TASK TO COMPLETE: Scan the lines below for the string "dropdown". Reply with how many match, and no other words.

Segment Start: DATASET EXCERPTS

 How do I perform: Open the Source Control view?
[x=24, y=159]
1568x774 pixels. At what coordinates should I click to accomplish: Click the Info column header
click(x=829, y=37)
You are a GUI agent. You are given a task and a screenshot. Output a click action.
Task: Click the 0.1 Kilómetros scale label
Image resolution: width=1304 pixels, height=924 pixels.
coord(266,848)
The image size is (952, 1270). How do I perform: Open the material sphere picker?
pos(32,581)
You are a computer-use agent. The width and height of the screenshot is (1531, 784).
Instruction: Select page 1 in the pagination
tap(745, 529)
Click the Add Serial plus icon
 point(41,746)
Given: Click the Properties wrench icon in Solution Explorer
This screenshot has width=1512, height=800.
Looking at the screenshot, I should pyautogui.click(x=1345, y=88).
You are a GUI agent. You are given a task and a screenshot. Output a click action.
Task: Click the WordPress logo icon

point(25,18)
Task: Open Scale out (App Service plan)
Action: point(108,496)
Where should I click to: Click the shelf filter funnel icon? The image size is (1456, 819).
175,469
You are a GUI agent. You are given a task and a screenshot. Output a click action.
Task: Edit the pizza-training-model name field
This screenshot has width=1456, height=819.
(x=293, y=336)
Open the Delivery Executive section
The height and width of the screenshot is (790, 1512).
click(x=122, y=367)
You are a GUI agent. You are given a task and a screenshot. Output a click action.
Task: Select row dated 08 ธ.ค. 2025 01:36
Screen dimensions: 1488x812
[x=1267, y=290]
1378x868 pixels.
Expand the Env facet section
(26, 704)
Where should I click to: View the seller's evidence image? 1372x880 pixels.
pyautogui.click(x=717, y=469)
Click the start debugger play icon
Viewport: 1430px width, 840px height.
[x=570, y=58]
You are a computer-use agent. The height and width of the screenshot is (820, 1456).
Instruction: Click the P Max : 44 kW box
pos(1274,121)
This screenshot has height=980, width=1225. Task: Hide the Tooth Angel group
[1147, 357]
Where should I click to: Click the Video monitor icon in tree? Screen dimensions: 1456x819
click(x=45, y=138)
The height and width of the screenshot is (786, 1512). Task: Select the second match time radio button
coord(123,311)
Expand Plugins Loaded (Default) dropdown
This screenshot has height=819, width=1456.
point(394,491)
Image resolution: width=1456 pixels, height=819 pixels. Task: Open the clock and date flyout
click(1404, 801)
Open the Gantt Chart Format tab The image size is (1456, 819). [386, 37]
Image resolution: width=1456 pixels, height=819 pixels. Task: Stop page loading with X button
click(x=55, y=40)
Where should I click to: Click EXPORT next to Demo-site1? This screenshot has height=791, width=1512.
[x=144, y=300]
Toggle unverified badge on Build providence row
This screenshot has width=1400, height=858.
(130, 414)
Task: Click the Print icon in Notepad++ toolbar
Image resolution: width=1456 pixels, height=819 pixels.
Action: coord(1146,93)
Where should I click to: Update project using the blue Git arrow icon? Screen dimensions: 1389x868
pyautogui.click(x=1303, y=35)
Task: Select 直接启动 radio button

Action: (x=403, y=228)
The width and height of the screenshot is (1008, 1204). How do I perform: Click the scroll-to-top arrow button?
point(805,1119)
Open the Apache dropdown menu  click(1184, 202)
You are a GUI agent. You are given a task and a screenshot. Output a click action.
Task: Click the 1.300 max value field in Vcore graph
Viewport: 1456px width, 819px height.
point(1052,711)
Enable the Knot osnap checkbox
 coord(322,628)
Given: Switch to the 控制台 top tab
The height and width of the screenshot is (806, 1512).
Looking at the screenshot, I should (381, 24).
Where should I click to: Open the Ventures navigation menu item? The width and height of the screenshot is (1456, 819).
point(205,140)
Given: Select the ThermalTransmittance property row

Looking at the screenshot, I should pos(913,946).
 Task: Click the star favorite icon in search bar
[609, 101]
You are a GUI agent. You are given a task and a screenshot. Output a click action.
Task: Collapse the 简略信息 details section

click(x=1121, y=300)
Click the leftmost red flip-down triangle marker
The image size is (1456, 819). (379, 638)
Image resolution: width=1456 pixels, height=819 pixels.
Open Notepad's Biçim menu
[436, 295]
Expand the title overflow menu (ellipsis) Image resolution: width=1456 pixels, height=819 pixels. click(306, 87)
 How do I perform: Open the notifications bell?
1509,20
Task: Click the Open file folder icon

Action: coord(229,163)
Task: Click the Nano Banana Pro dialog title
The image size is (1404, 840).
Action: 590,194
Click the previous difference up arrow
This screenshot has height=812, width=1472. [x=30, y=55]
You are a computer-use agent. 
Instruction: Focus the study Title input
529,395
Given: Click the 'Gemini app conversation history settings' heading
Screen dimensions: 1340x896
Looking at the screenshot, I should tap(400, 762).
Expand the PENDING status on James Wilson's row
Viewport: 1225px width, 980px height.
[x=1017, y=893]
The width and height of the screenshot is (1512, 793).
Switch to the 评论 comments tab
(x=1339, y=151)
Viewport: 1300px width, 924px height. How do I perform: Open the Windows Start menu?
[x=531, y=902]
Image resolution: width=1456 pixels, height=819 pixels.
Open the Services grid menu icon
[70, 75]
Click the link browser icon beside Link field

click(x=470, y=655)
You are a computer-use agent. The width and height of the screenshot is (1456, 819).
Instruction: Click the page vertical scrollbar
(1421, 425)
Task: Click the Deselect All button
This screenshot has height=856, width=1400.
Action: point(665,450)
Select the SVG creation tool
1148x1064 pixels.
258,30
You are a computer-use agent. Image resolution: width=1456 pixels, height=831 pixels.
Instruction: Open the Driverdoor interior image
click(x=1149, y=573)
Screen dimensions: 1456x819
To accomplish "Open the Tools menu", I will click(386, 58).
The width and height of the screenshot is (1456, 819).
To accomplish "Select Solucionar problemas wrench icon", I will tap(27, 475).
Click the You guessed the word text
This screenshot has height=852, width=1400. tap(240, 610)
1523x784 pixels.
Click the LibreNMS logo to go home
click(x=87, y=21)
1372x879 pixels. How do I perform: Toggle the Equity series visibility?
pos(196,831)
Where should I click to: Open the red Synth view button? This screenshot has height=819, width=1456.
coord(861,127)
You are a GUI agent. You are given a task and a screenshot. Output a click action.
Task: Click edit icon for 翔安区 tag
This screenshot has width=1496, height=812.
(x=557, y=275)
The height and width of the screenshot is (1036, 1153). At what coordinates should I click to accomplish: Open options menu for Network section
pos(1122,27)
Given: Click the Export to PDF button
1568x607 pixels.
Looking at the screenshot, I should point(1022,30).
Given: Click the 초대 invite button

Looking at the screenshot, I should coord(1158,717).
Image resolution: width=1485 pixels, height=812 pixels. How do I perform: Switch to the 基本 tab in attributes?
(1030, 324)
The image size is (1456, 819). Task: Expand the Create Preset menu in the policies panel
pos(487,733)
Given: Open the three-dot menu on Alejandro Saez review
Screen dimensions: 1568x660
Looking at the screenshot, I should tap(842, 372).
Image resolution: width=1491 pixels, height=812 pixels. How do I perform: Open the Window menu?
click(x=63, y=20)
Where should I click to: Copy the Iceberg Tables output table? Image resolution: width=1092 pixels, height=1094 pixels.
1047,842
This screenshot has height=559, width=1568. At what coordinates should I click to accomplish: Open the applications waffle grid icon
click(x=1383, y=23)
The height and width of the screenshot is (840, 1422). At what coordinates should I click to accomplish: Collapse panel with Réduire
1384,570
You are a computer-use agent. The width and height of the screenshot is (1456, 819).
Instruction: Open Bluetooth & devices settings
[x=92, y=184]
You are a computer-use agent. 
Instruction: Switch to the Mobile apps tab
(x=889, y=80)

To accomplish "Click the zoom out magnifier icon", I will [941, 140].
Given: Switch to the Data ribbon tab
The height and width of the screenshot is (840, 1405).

Segment End: DATASET EXCERPTS

RESPONSE BOX: 2